## What is needed
Below are some entries; state how many of their lines contain the word "loại", with nothing else in the reply.

--------------------------------------------------

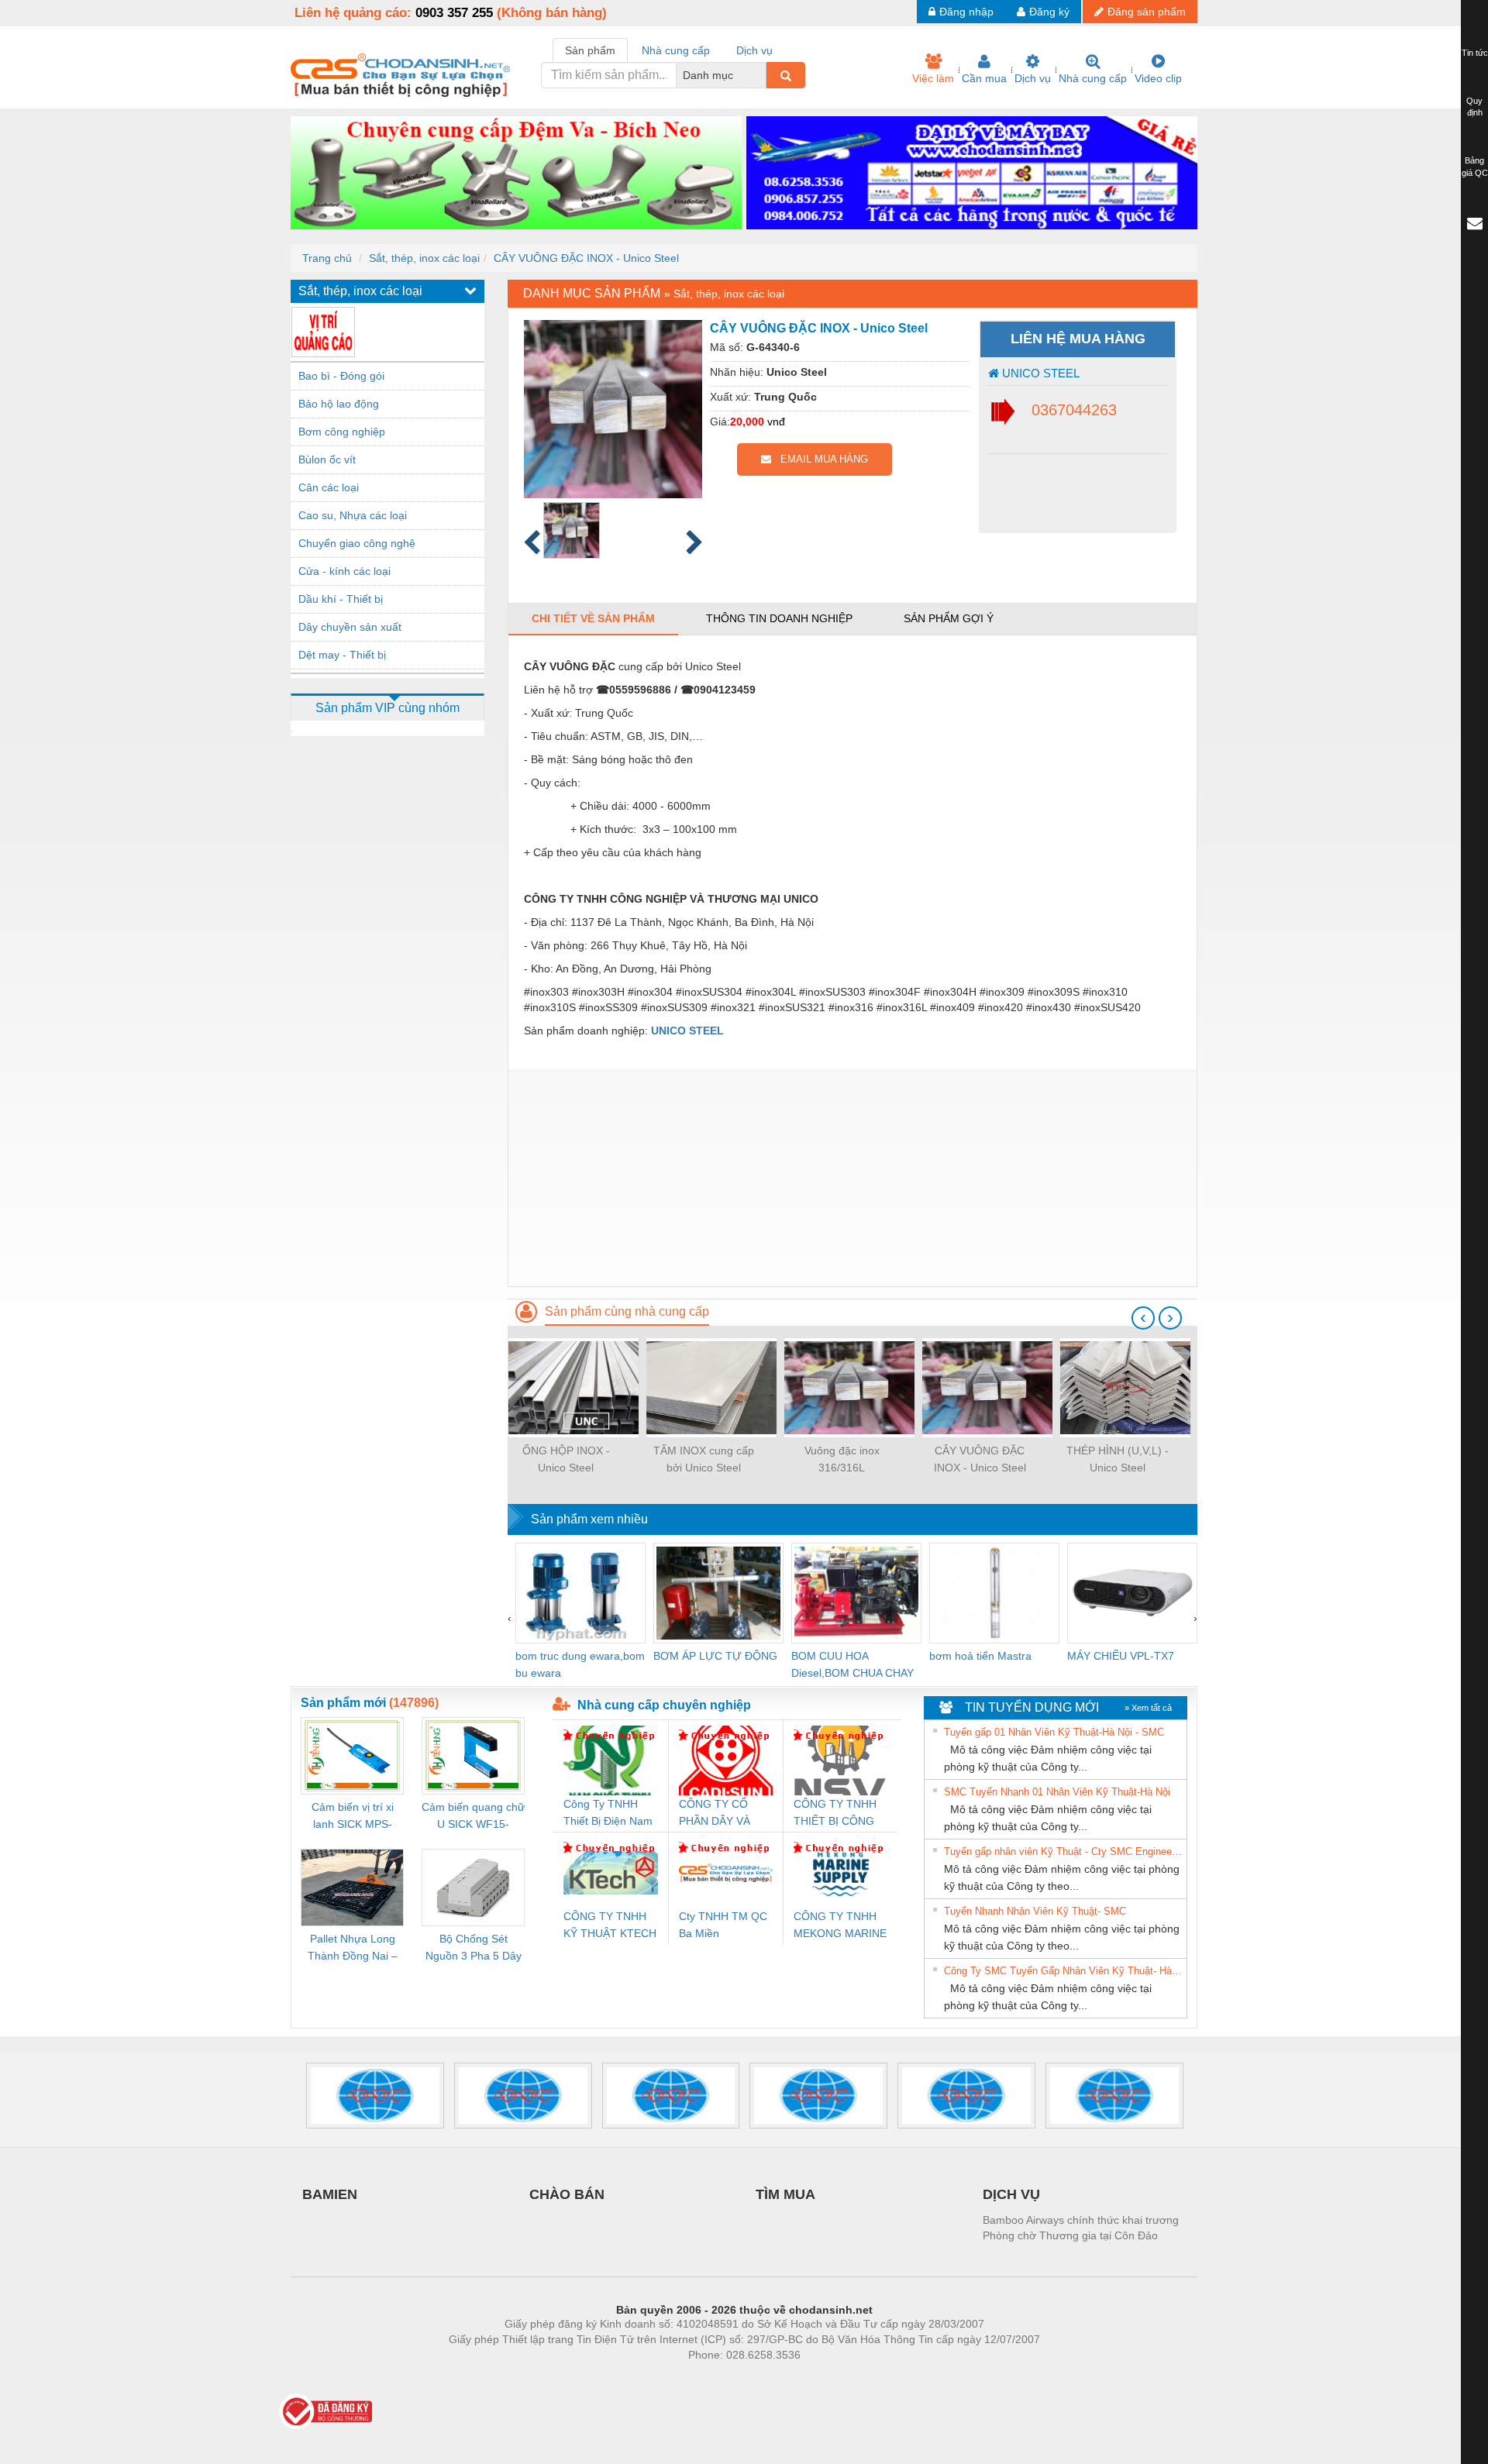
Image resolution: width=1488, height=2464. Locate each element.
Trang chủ (327, 258)
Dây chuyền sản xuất (349, 627)
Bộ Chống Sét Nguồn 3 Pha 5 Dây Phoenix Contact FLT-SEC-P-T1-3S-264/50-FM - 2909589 (473, 1948)
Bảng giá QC (1475, 166)
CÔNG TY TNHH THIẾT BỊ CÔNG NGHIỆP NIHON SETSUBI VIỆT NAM (835, 1813)
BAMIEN (329, 2194)
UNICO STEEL (1039, 373)
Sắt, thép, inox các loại (424, 258)
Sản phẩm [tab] (590, 50)
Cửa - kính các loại (344, 571)
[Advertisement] (852, 1177)
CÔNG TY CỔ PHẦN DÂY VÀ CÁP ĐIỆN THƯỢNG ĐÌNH (718, 1813)
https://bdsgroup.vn (724, 2378)
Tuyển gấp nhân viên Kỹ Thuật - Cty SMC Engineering (1063, 1851)
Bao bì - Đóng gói (341, 376)
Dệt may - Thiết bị (342, 655)
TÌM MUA (785, 2194)
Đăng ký (1049, 11)
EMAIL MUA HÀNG (819, 459)
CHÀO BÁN (566, 2194)
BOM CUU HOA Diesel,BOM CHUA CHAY (852, 1664)
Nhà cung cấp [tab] (676, 50)
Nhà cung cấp (1093, 78)
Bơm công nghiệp (341, 431)
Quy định (1474, 107)
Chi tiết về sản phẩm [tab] (593, 618)
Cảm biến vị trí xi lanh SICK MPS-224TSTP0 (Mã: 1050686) (353, 1817)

--------------------------------------------------

## Answer area
2